Task directions: Exactly the lines from the one containing "Task: Click the" through the end of the listing below are required, restated word for word and without pictures.

Data provided:
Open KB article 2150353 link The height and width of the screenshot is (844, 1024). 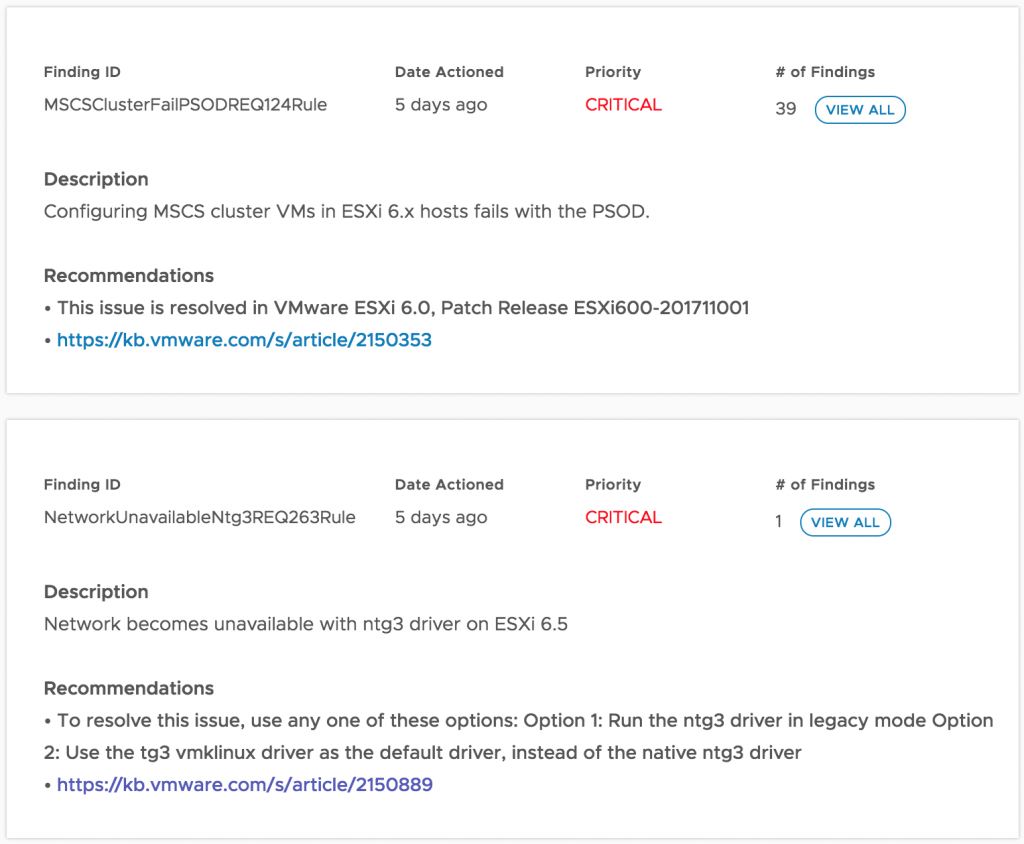[x=244, y=340]
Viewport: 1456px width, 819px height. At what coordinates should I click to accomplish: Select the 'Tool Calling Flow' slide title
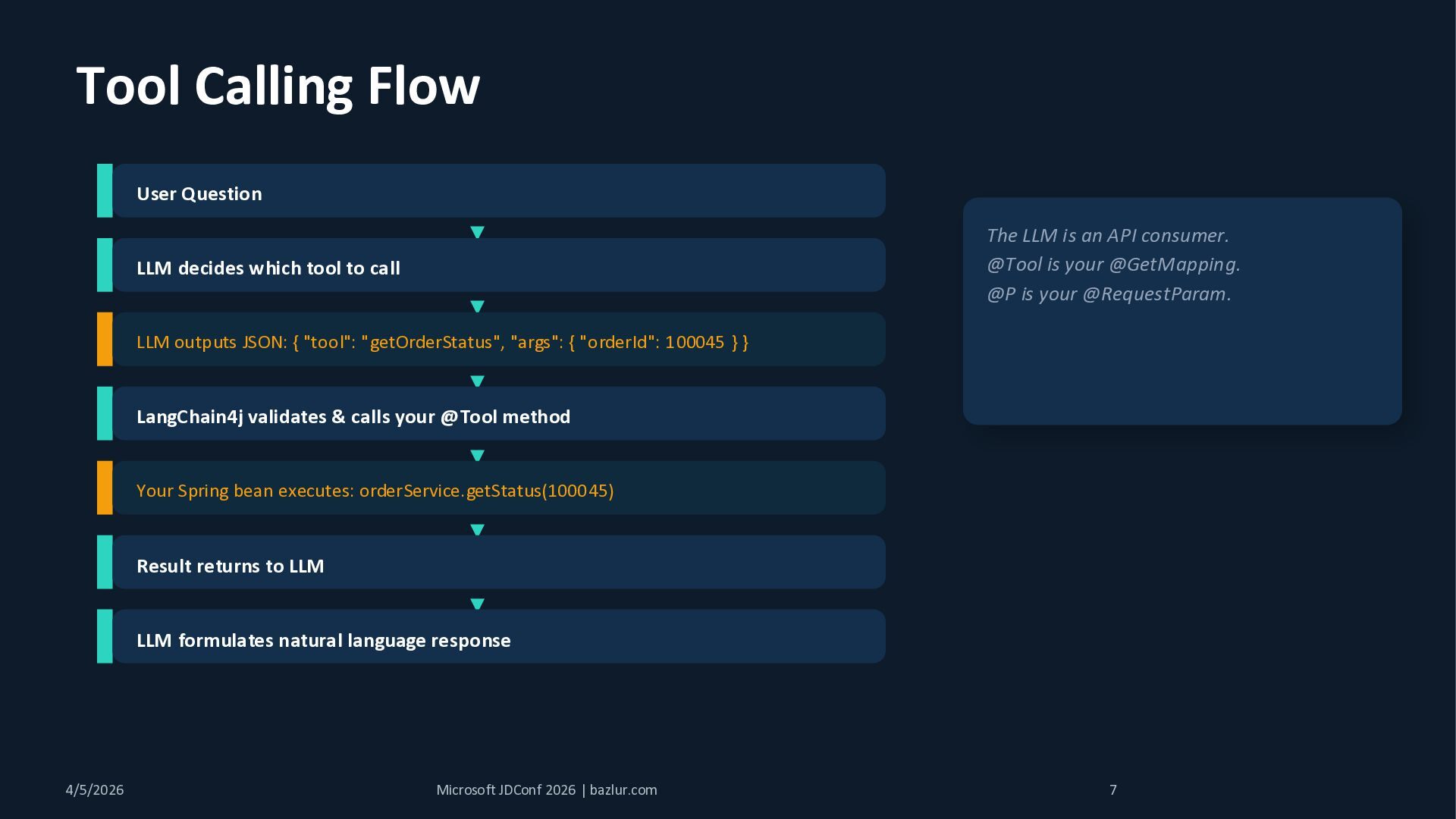278,86

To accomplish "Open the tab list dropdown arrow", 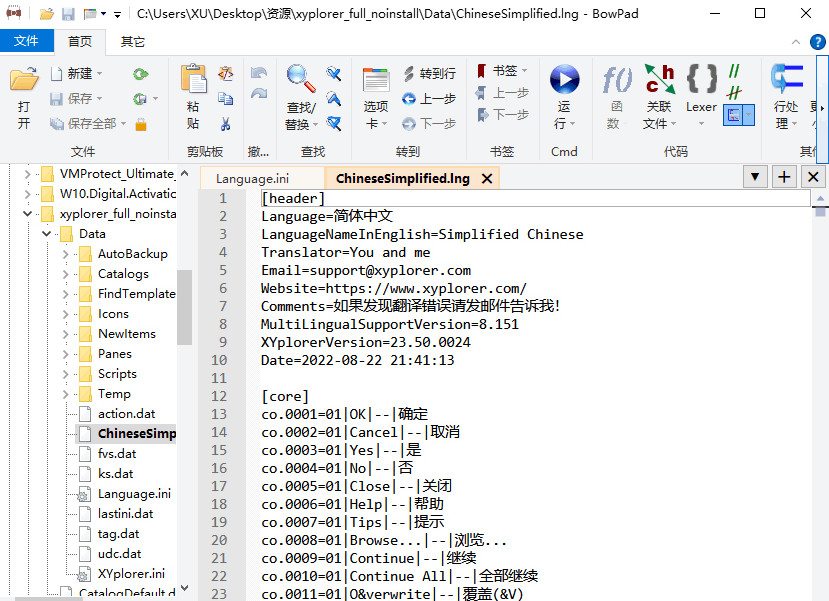I will 757,177.
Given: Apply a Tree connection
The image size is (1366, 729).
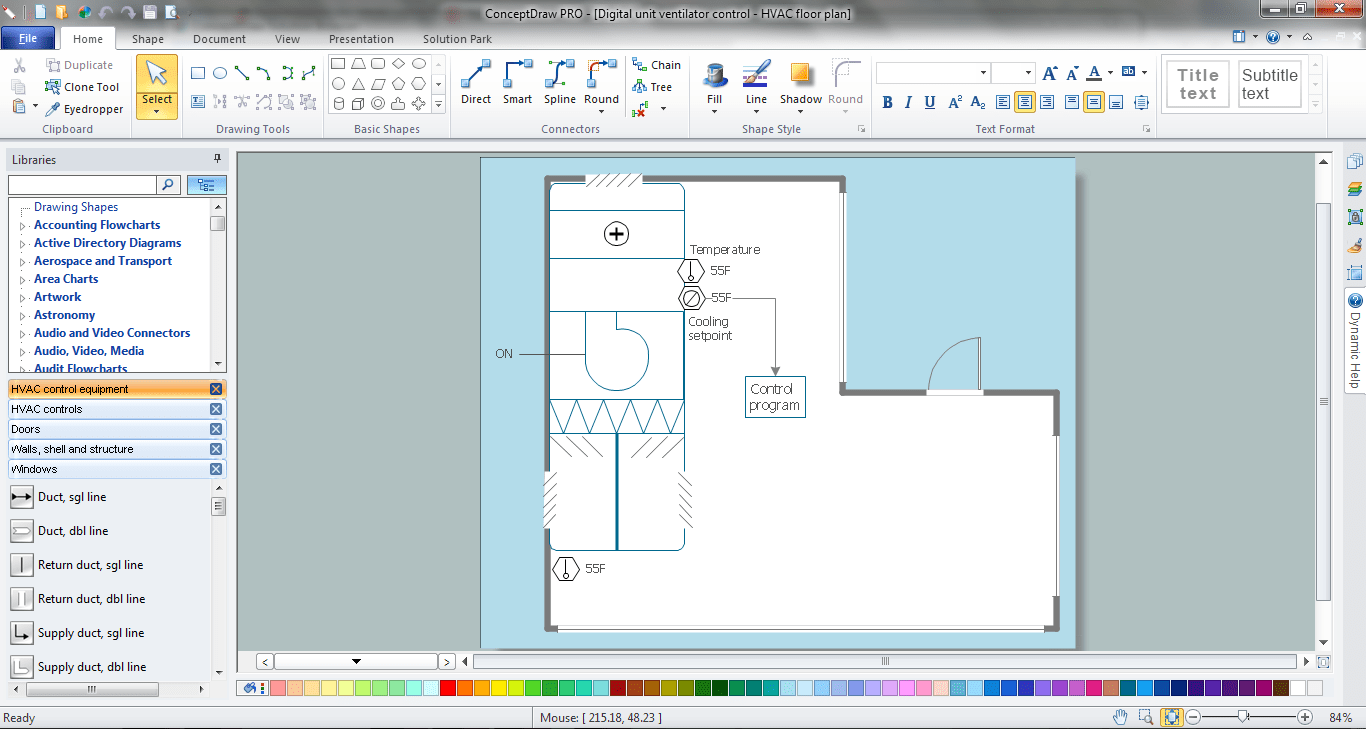Looking at the screenshot, I should coord(654,86).
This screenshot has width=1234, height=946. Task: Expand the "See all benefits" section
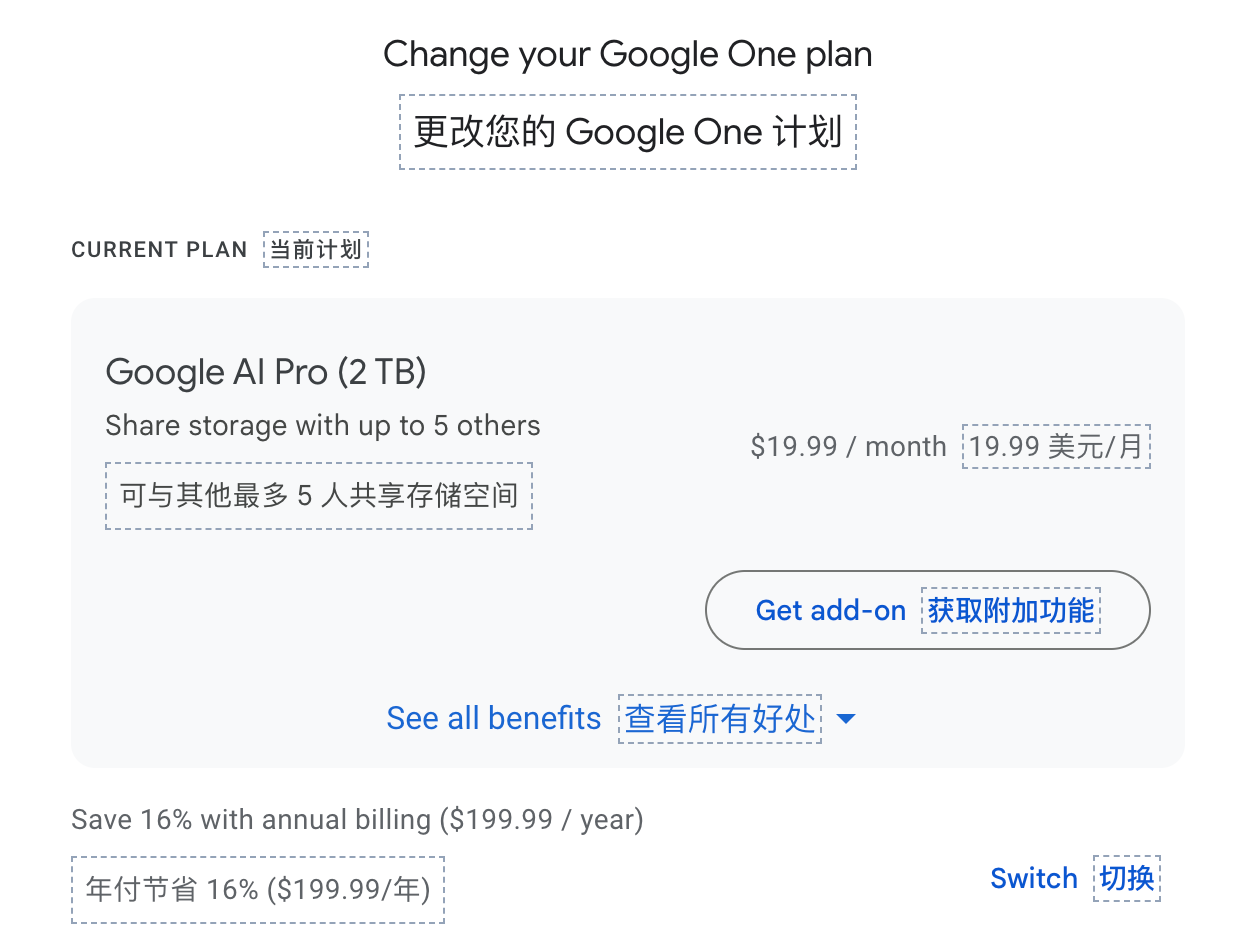click(494, 719)
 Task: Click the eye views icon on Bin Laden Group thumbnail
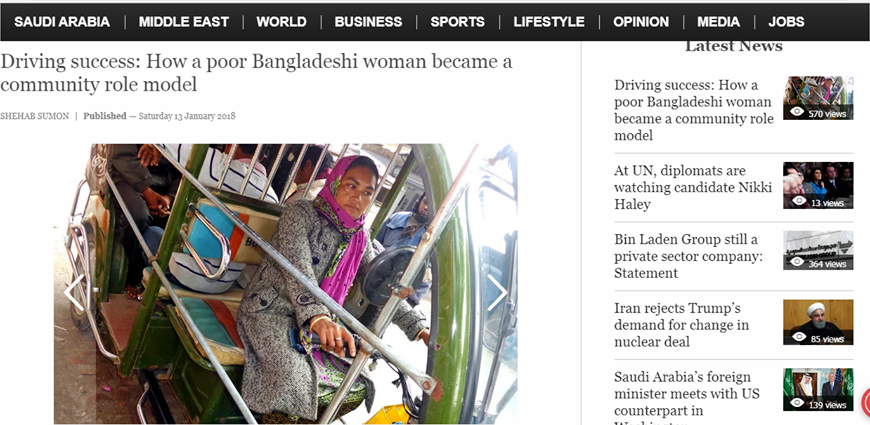(x=797, y=262)
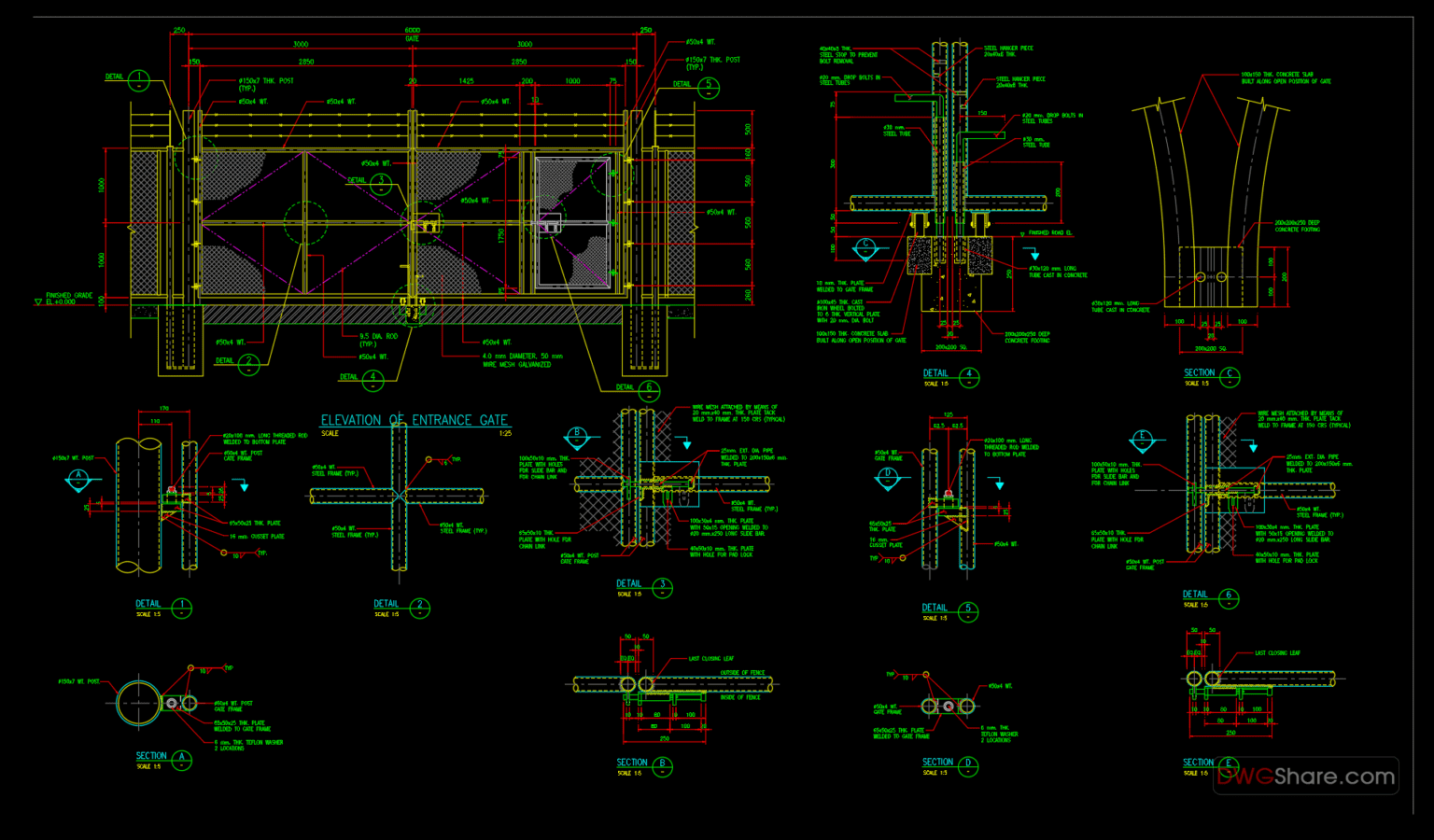Click the section E cut marker triangle
This screenshot has width=1434, height=840.
tap(1141, 440)
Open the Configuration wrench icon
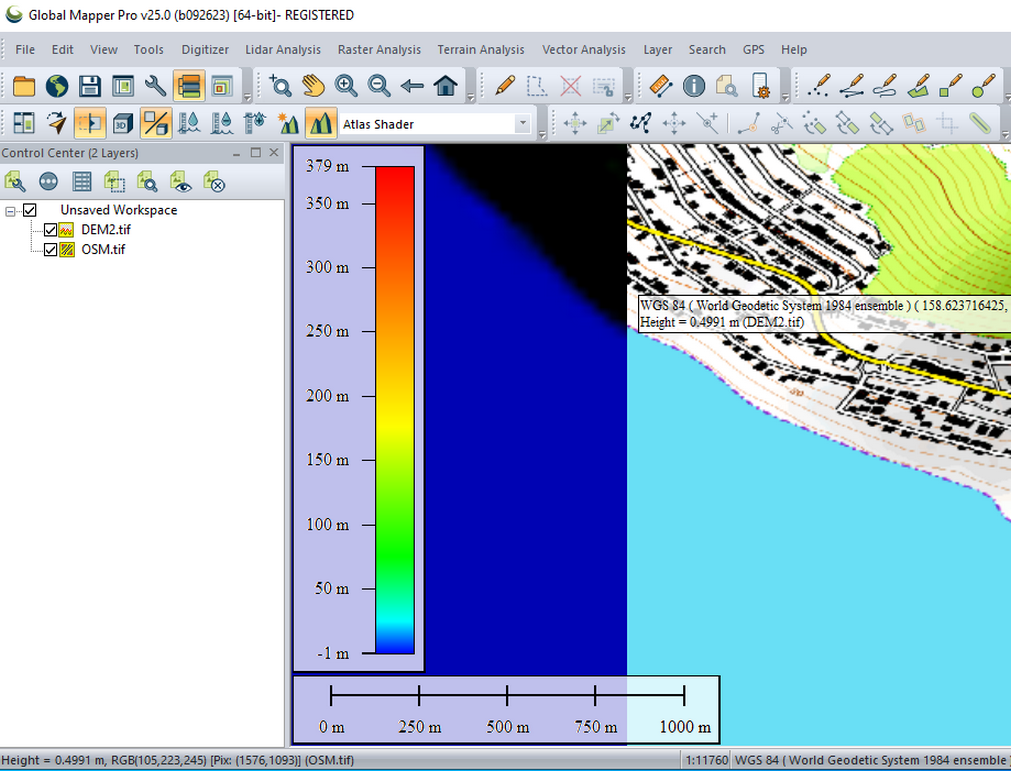The image size is (1011, 771). [x=155, y=86]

Answer to this exercise:
 Task: Click the eye views icon on Bin Laden Group thumbnail
(x=797, y=262)
Click the section E cut marker triangle
This screenshot has width=1434, height=840.
tap(1141, 440)
Open the Configuration wrench icon
The image size is (1011, 771). [x=155, y=86]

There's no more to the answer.